WHAT TO WORK ON: Repeat exactly the lines below, from the line containing "Expand the More filters dropdown" through the last line, both included. Leave out any pictures.

EXTRACTED ENTRIES:
┏━━
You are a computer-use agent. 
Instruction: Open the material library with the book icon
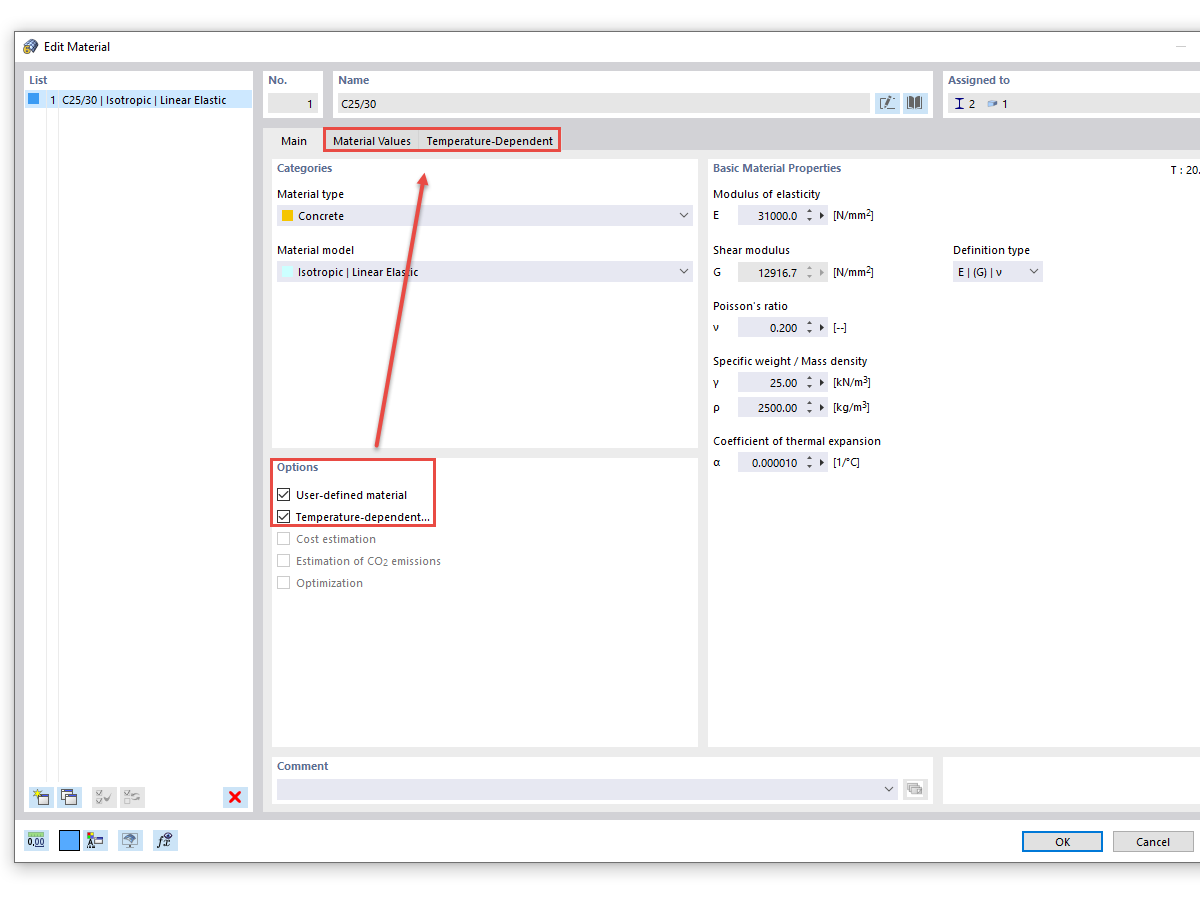pyautogui.click(x=914, y=103)
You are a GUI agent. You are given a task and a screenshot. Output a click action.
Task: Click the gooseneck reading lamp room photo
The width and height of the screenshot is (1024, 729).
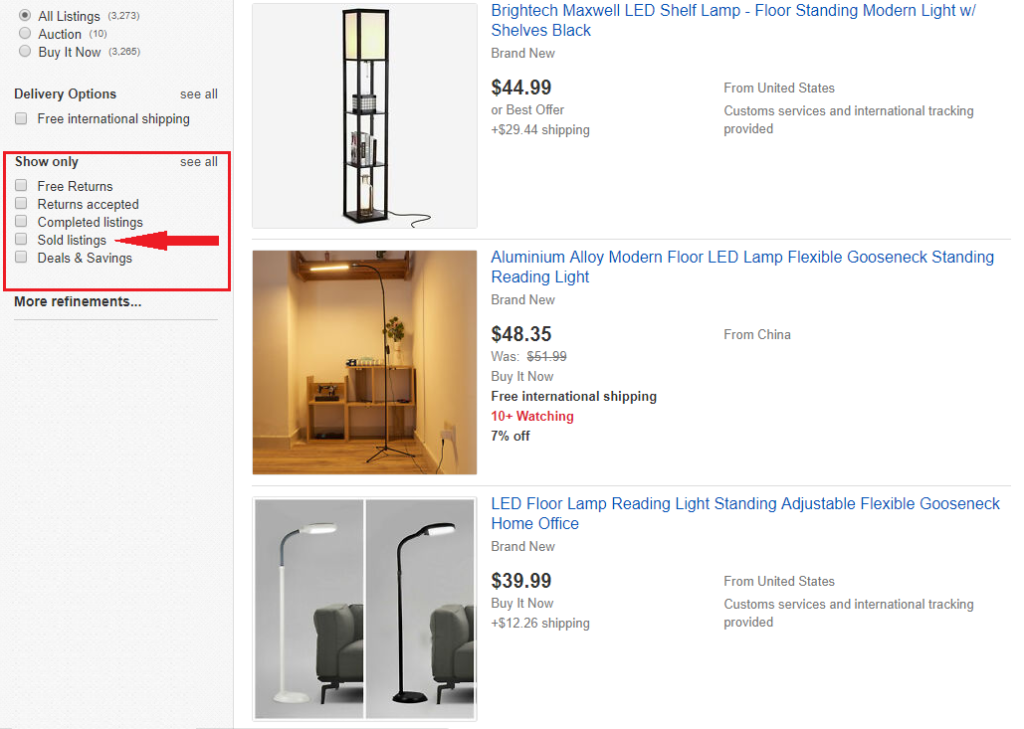pos(364,361)
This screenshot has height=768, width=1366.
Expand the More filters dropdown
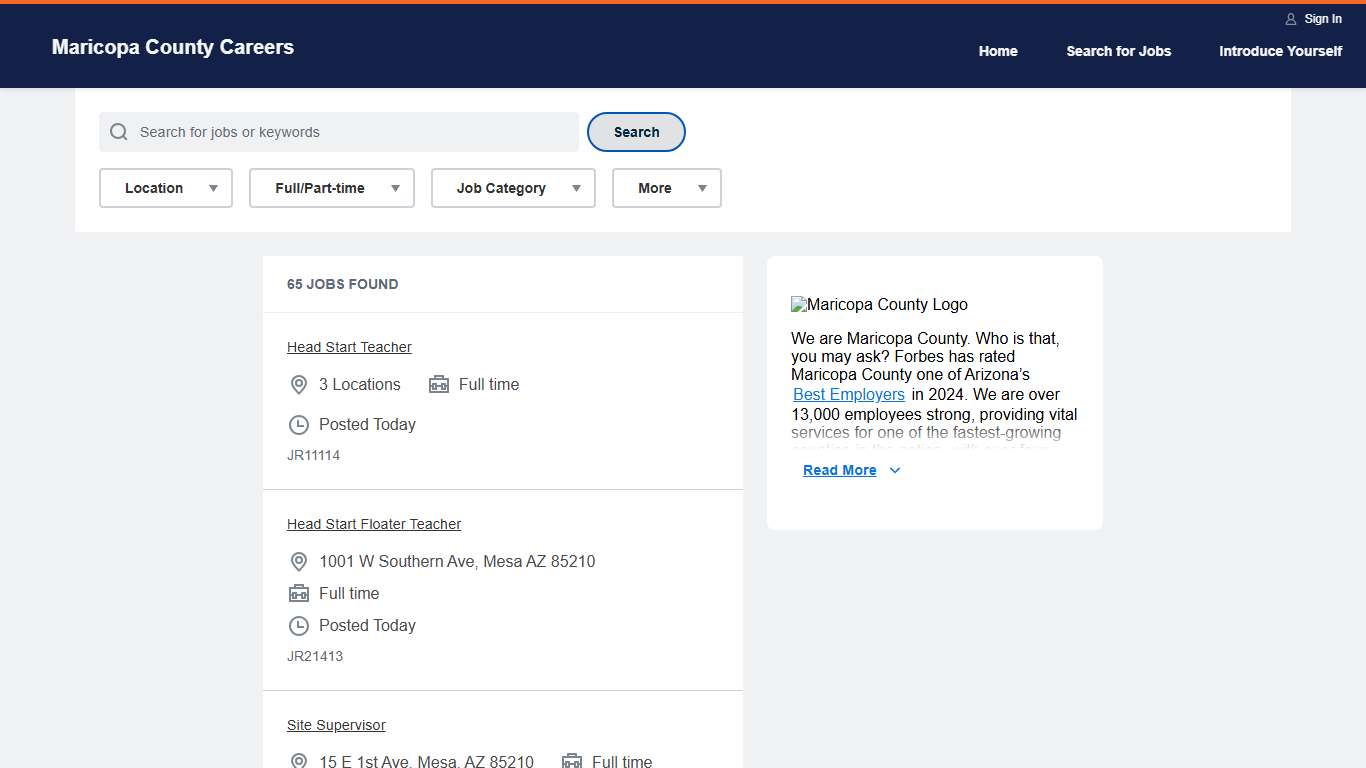[666, 188]
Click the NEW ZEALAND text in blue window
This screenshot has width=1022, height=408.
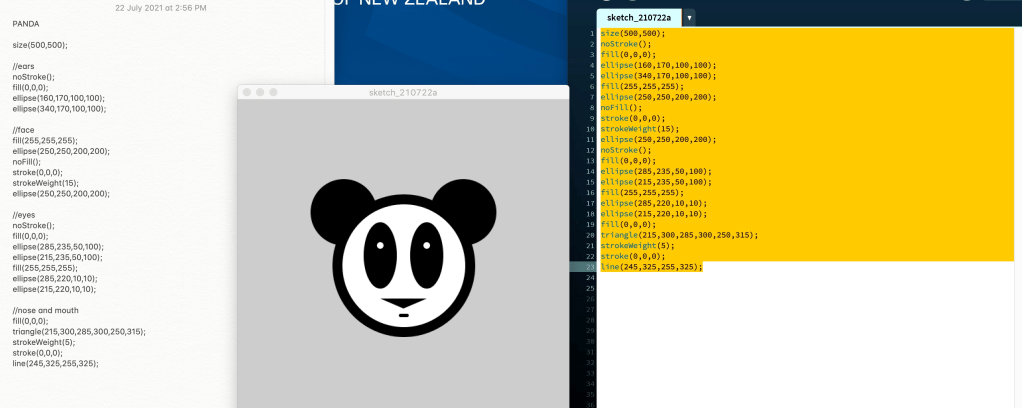[428, 3]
┗━━
SOLUTION:
Expand the More filters dropdown
[666, 188]
Click the NEW ZEALAND text in blue window
This screenshot has width=1022, height=408.
[428, 3]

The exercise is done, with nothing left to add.